## Task directions:
Output the data below in full, character for character.

[Start of Attachment]

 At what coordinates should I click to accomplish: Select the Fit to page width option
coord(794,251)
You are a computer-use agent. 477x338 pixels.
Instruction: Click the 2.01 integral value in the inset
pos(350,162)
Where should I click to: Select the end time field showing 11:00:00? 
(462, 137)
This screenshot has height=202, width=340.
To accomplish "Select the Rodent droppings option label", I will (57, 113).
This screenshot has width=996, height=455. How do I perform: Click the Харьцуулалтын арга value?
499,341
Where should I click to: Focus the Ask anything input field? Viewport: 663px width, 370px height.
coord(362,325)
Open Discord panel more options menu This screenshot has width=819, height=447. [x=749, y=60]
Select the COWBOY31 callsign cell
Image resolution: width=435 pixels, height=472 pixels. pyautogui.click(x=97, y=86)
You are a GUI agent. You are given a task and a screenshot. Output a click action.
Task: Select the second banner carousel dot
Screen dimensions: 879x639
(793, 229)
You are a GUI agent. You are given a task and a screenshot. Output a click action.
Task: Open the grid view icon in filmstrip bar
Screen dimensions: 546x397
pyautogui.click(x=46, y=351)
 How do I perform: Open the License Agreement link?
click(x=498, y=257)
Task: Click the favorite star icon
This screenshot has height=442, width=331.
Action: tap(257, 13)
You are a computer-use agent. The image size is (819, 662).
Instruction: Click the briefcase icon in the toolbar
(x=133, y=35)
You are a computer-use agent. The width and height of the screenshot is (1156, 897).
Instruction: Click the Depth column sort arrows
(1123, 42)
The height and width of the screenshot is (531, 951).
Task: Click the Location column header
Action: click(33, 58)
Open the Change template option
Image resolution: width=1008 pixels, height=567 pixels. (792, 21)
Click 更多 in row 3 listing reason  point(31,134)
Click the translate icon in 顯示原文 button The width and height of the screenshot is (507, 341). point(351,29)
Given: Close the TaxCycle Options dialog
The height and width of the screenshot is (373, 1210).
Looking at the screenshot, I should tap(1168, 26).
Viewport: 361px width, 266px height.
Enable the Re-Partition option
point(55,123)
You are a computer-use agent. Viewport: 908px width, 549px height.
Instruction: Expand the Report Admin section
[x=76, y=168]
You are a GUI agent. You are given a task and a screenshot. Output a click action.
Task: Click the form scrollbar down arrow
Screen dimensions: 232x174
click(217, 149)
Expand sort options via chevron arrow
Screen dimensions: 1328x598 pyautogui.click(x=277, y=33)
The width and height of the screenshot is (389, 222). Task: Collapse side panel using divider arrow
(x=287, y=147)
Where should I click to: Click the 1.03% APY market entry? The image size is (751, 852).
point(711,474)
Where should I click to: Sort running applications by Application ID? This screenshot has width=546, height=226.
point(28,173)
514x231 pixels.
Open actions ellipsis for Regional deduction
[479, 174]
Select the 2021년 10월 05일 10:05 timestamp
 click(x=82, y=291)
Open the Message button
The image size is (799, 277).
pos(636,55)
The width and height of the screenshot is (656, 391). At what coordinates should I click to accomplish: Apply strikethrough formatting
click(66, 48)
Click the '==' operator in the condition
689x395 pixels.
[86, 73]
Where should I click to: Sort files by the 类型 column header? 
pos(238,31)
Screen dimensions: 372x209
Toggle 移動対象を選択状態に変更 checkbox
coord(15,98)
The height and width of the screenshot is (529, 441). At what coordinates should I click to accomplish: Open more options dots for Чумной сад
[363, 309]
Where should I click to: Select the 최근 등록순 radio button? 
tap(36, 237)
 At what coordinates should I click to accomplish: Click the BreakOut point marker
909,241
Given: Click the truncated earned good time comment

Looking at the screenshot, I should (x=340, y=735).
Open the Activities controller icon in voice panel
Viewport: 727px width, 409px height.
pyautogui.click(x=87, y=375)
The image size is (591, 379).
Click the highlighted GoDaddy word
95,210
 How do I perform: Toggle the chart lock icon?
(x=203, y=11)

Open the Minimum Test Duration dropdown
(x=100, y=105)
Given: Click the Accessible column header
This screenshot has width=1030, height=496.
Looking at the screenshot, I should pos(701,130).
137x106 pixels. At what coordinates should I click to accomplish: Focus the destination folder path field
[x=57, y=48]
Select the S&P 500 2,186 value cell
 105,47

[End of Attachment]

## Output for this exercise:
 At what coordinates should I click to accomplish: Select the Fit to page width option
coord(794,251)
You are a computer-use agent. 477x338 pixels.
Instruction: Click the 2.01 integral value in the inset
pos(350,162)
Where should I click to: Select the end time field showing 11:00:00? 
(462, 137)
This screenshot has height=202, width=340.
To accomplish "Select the Rodent droppings option label", I will (57, 113).
This screenshot has width=996, height=455. How do I perform: Click the Харьцуулалтын арга value?
499,341
Where should I click to: Focus the Ask anything input field? Viewport: 663px width, 370px height.
coord(362,325)
Open Discord panel more options menu This screenshot has width=819, height=447. [x=749, y=60]
Select the COWBOY31 callsign cell
Image resolution: width=435 pixels, height=472 pixels. pyautogui.click(x=97, y=86)
You are a GUI agent. You are given a task and a screenshot. Output a click action.
Task: Select the second banner carousel dot
Screen dimensions: 879x639
(793, 229)
You are a GUI agent. You are given a task and a screenshot. Output a click action.
Task: Open the grid view icon in filmstrip bar
Screen dimensions: 546x397
pyautogui.click(x=46, y=351)
 How do I perform: Open the License Agreement link?
click(x=498, y=257)
Task: Click the favorite star icon
This screenshot has height=442, width=331.
Action: tap(257, 13)
You are a computer-use agent. The image size is (819, 662).
Instruction: Click the briefcase icon in the toolbar
(x=133, y=35)
You are a computer-use agent. The width and height of the screenshot is (1156, 897).
Instruction: Click the Depth column sort arrows
(1123, 42)
The height and width of the screenshot is (531, 951).
Task: Click the Location column header
Action: click(33, 58)
Open the Change template option
Image resolution: width=1008 pixels, height=567 pixels. (792, 21)
Click 更多 in row 3 listing reason  point(31,134)
Click the translate icon in 顯示原文 button The width and height of the screenshot is (507, 341). point(351,29)
Given: Close the TaxCycle Options dialog
The height and width of the screenshot is (373, 1210).
Looking at the screenshot, I should tap(1168, 26).
Viewport: 361px width, 266px height.
Enable the Re-Partition option
point(55,123)
You are a computer-use agent. Viewport: 908px width, 549px height.
Instruction: Expand the Report Admin section
[x=76, y=168]
You are a GUI agent. You are given a task and a screenshot. Output a click action.
Task: Click the form scrollbar down arrow
Screen dimensions: 232x174
click(217, 149)
Expand sort options via chevron arrow
Screen dimensions: 1328x598 pyautogui.click(x=277, y=33)
The width and height of the screenshot is (389, 222). Task: Collapse side panel using divider arrow
(x=287, y=147)
Where should I click to: Click the 1.03% APY market entry? The image size is (751, 852).
point(711,474)
Where should I click to: Sort running applications by Application ID? This screenshot has width=546, height=226.
point(28,173)
514x231 pixels.
Open actions ellipsis for Regional deduction
[479, 174]
Select the 2021년 10월 05일 10:05 timestamp
 click(x=82, y=291)
Open the Message button
The image size is (799, 277).
pos(636,55)
The width and height of the screenshot is (656, 391). At what coordinates should I click to accomplish: Apply strikethrough formatting
click(66, 48)
Click the '==' operator in the condition
689x395 pixels.
[86, 73]
Where should I click to: Sort files by the 类型 column header? 
pos(238,31)
Screen dimensions: 372x209
Toggle 移動対象を選択状態に変更 checkbox
coord(15,98)
The height and width of the screenshot is (529, 441). At what coordinates should I click to accomplish: Open more options dots for Чумной сад
[363, 309]
Where should I click to: Select the 최근 등록순 radio button? 
tap(36, 237)
 At what coordinates should I click to accomplish: Click the BreakOut point marker
909,241
Given: Click the truncated earned good time comment

Looking at the screenshot, I should (x=340, y=735).
Open the Activities controller icon in voice panel
Viewport: 727px width, 409px height.
pyautogui.click(x=87, y=375)
The image size is (591, 379).
Click the highlighted GoDaddy word
95,210
 How do I perform: Toggle the chart lock icon?
(x=203, y=11)

Open the Minimum Test Duration dropdown
(x=100, y=105)
Given: Click the Accessible column header
This screenshot has width=1030, height=496.
Looking at the screenshot, I should pos(701,130).
137x106 pixels. At what coordinates should I click to accomplish: Focus the destination folder path field
[x=57, y=48]
Select the S&P 500 2,186 value cell
 105,47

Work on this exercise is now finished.